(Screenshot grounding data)

* * * * * * * * *

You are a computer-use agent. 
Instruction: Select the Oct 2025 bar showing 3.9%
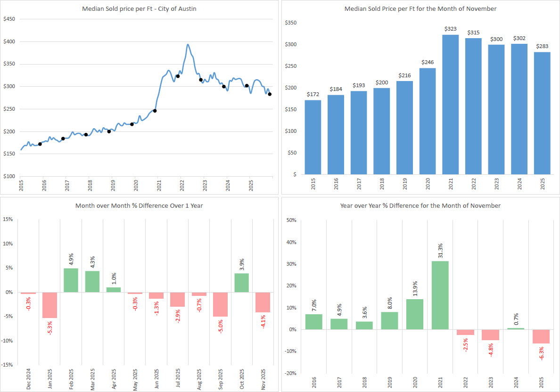[241, 283]
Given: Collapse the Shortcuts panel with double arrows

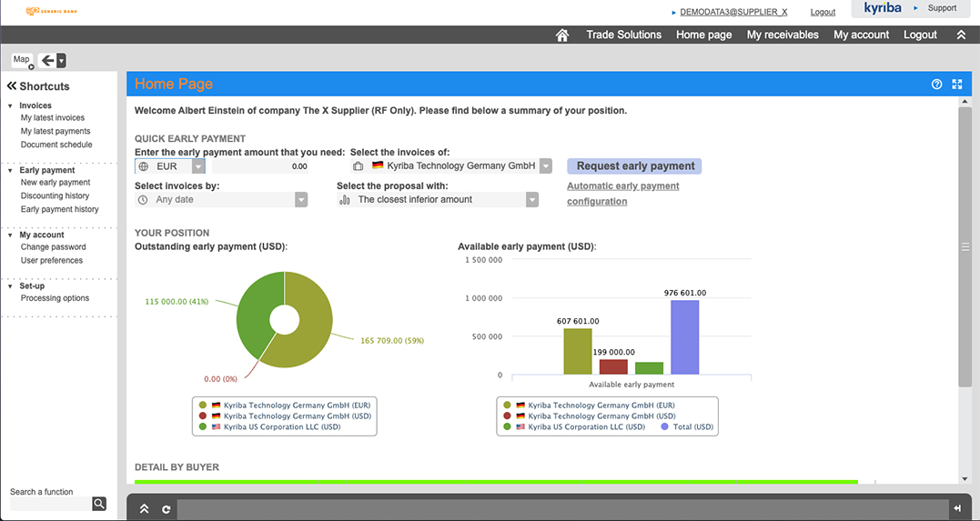Looking at the screenshot, I should [x=11, y=86].
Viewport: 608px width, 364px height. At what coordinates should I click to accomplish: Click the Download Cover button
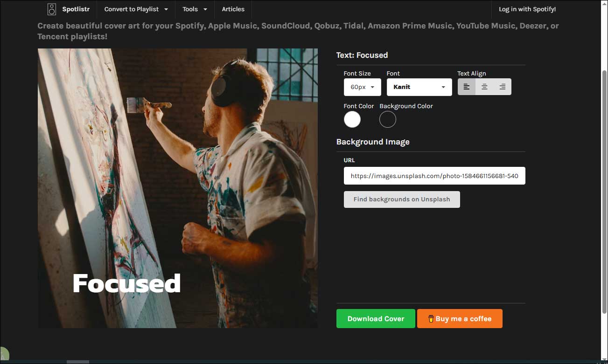[376, 319]
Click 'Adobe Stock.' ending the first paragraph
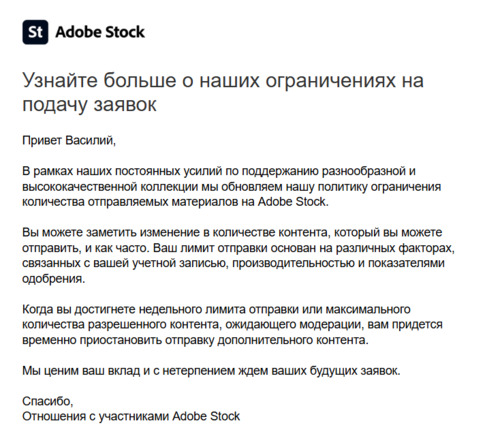Image resolution: width=500 pixels, height=434 pixels. (293, 202)

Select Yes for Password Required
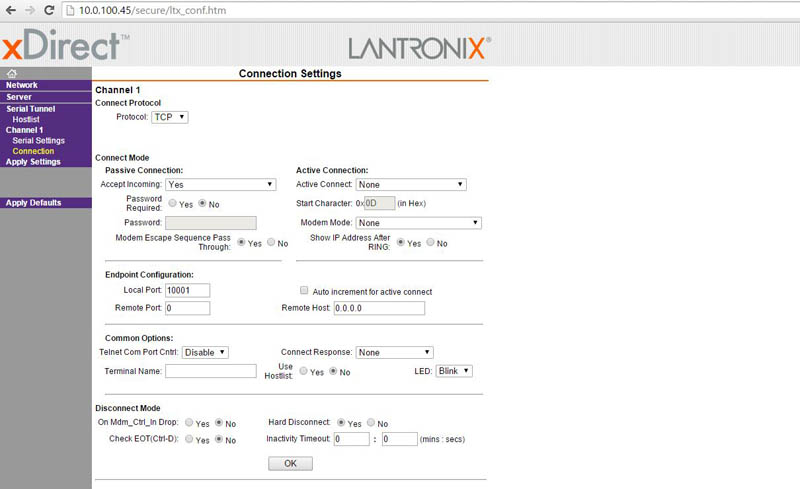coord(172,204)
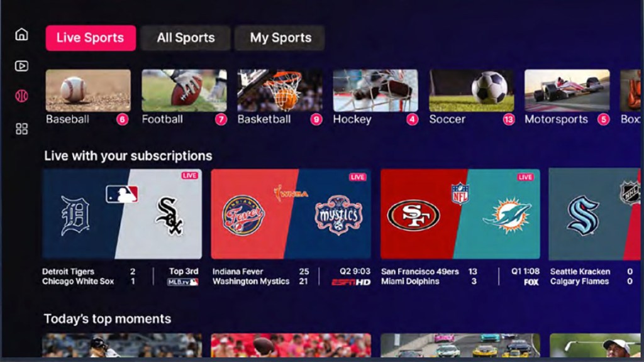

* * * * * * * * *

> **What to do**
Leave out the pictures and output every record above precisely as given.

> **Your response**
You are a computer-use agent. 
Instruction: Select the Oct 2025 bar showing 3.9%
[241, 283]
Given: Collapse the Shortcuts panel with double arrows

Looking at the screenshot, I should [x=11, y=86].
Viewport: 608px width, 364px height. At what coordinates should I click to accomplish: Click the Download Cover button
[376, 319]
Click 'Adobe Stock.' ending the first paragraph
Image resolution: width=500 pixels, height=434 pixels. (293, 202)

Select Yes for Password Required
coord(172,204)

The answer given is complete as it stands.